Dois agentes da Polícia Federal especialistas em inteligência pediram licença não remunerada em abril e maio para trocar o Brasil pela mesma cidade onde hoje Eduardo Bolsonaro vive nos EUA: Arlington, no Texas.
Um deles, ex-colega de turma de Eduardo na academia da corporação, chegou a atuar com varredura de escutas no gabinete de Alexandre de Moraes em 2022, segundo um servidor da PF que pediu anonimato. A outra é bolsonarista e comemorou nas redes sociais a eleição de Donald Trump. A justificativa oficial para as licenças são “interesses particulares”.
Os agentes André de Oliveira Valdez e Letícia da Cunha Padilha, que são casados, desembarcaram em Miami, na Flórida, no final de 2024, logo após a vitória de Donald Trump nas eleições dos EUA.

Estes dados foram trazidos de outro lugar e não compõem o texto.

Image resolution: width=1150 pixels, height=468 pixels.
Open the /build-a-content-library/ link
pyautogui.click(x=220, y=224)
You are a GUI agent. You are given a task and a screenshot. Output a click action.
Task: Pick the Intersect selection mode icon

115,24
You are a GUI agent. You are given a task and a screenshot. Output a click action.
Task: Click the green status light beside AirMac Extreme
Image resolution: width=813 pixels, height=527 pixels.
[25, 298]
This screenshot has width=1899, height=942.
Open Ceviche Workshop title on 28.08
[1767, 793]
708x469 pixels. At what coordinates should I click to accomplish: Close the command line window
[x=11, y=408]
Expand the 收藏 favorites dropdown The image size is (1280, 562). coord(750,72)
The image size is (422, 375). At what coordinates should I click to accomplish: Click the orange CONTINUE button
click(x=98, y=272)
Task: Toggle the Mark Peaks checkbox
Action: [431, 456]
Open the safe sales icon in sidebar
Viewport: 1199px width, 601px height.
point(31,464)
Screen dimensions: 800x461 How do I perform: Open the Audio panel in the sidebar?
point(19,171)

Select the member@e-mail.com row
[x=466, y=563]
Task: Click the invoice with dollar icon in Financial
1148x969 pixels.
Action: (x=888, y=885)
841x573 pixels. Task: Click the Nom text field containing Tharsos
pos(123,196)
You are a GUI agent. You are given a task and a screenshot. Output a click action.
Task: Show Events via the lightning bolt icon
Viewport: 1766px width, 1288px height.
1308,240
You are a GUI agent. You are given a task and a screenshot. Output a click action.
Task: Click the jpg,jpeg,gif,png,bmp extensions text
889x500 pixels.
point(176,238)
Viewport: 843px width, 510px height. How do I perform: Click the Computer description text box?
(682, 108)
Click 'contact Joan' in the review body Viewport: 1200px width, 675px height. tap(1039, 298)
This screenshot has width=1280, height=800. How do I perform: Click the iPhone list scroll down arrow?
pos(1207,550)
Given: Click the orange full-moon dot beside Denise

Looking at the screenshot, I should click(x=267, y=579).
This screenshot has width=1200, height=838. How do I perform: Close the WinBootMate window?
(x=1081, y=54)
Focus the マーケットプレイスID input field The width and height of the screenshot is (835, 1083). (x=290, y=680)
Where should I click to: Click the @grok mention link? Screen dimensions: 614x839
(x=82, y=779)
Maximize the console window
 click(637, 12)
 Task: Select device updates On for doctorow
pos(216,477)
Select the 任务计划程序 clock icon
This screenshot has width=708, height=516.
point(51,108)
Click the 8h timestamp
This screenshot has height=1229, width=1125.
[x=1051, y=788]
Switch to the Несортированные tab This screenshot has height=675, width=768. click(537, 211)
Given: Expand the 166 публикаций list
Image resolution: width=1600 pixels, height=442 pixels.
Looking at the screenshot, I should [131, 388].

Em abril e maio de 2025, abriram mão de seus cargos na Diretoria de Inteligência Policial, a DIP, e pediram licença não remunerada da Polícia Federal. Publicações nas redes sociais mostram que o casal está junto em Arlington, no Texas, pelo menos desde abril e vive uma rotina discreta na vizinhança de locais frequentados por Eduardo Bolsonaro e sua mulher, Heloísa.
A mudança de país levanta suspeitas de agentes da PF ouvidos sob anonimato e especialistas consultados pelo Intercept Brasil de que o casal poderia ter usado informações estratégicas da área da inteligência para municiar Eduardo Bolsonaro e o governo dos EUA.
A DIP é uma das principais áreas da Polícia Federal, onde se concentram os inquéritos considerados mais sensíveis da instituição, como o de tentativa de golpe e da Abin paralela. Valdez e Padilha atuavam nesta diretoria no governo Bolsonaro e continuaram na gestão de Lula, mesmo sendo considerados por seus colegas como “contaminados” pelo bolsonarismo.
A licença de Valdez começou a valer em 16 de abril, menos de um mês após Eduardo Bolsonaro anunciar que se mudaria para os EUA com o objetivo de influenciar Donald Trump em prol da anistia de seu pai.
O novo endereço foi atualizado no perfil de Valdez no LinkedIn, onde ele se apresenta em inglês como um agente federal que utiliza equipamentos de vigilância e monitoramento com segurança e eficácia, já tendo organizado e executado operações de vigilância secretas.
Antes de ir para os EUA, Valdez trabalhava no setor de Operações de Inteligência da DIP. Especialista em instalar escutas ambientais e câmeras escondidas autorizadas pela justiça, o agente era responsável por fazer varreduras em órgãos públicos para checar a presença de escutas clandestinas. A prática é comum em gabinetes para prevenir ou checar suspeitas de espionagem ilegal.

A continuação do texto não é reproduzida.